Would you reproduce exactly the lines below from the one holding "Acceder (384, 561)" through the one holding "avcılar escort (1109, 2102)", inclusive, and no others?
§ §
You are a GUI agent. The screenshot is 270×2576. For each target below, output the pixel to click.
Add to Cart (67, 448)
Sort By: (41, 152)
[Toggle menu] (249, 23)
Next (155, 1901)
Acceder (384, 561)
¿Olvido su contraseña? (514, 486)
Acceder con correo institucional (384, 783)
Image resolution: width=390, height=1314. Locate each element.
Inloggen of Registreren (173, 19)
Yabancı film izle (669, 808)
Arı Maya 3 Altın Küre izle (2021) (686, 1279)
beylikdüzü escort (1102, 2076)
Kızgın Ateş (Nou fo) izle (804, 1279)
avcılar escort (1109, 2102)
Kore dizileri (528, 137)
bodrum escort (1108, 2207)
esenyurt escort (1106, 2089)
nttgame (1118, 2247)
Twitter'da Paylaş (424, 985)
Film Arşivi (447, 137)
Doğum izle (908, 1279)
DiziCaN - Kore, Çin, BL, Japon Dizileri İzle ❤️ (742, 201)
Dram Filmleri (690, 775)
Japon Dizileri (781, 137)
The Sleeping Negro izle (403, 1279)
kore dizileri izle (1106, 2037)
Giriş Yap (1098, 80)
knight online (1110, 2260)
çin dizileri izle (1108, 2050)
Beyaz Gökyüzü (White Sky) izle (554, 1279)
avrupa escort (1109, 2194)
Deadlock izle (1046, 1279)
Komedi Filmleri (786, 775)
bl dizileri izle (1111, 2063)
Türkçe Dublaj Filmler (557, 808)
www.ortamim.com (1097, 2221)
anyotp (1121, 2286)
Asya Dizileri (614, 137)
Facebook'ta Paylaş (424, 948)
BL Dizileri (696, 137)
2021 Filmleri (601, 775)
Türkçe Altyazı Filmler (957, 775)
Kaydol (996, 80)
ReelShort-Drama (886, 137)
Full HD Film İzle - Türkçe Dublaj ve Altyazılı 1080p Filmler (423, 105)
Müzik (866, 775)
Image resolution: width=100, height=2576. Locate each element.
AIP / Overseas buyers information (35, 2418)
§ §
- _TASK RESPONSE_
Acceder (384, 561)
¿Olvido su contraseña? (514, 486)
Acceder con correo institucional (384, 783)
Image resolution: width=390, height=1314. Locate each element.
Inloggen of Registreren (173, 19)
Yabancı film izle (669, 808)
Arı Maya 3 Altın Küre izle (2021) (686, 1279)
beylikdüzü escort (1102, 2076)
Kızgın Ateş (Nou fo) izle (804, 1279)
avcılar escort (1109, 2102)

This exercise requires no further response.